Stored data
========

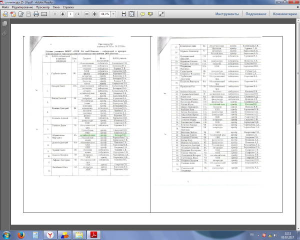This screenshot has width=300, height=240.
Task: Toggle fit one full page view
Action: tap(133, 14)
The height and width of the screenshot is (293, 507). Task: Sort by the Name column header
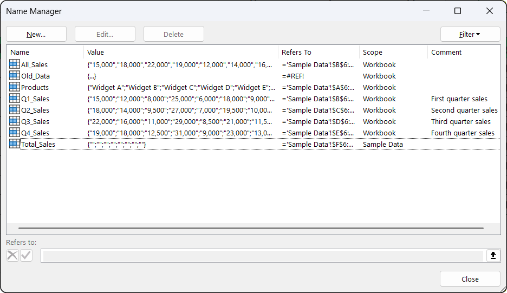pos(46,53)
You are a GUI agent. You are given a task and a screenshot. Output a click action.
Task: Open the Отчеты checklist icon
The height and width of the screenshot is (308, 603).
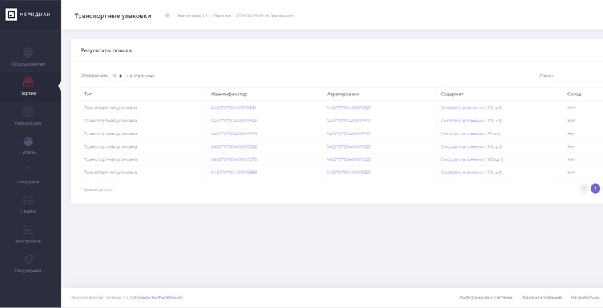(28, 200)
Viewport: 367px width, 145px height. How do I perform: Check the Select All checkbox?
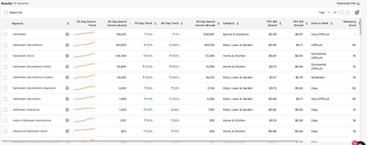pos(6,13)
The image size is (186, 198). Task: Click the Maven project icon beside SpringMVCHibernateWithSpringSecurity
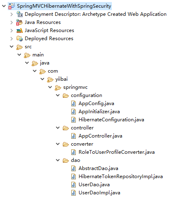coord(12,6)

========

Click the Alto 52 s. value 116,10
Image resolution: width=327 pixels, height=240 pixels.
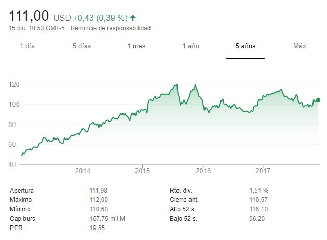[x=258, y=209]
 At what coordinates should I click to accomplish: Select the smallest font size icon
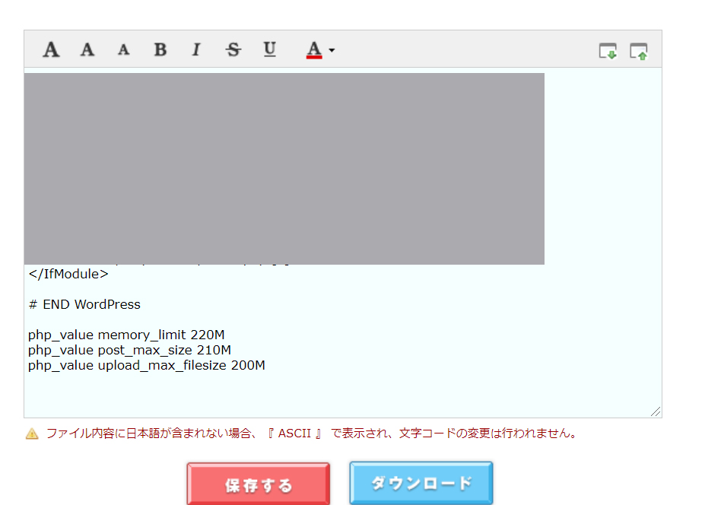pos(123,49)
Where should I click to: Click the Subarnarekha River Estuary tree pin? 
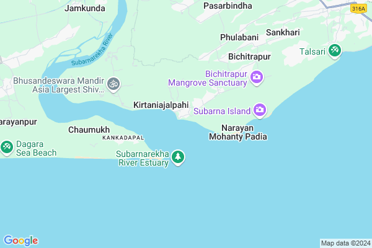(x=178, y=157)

========

» AIM OF THE EXERCISE
Start with the line above containing "The height and width of the screenshot is (293, 507)." and end with the line containing "Task: Open the Отчеты checklist icon". Set down that stretch exactly, without any pictures.

» RESPONSE
The height and width of the screenshot is (293, 507). Task: Sort by the Name column header
pos(46,53)
You are a GUI agent. You are given a task and a screenshot. Output a click action.
Task: Open the Отчеты checklist icon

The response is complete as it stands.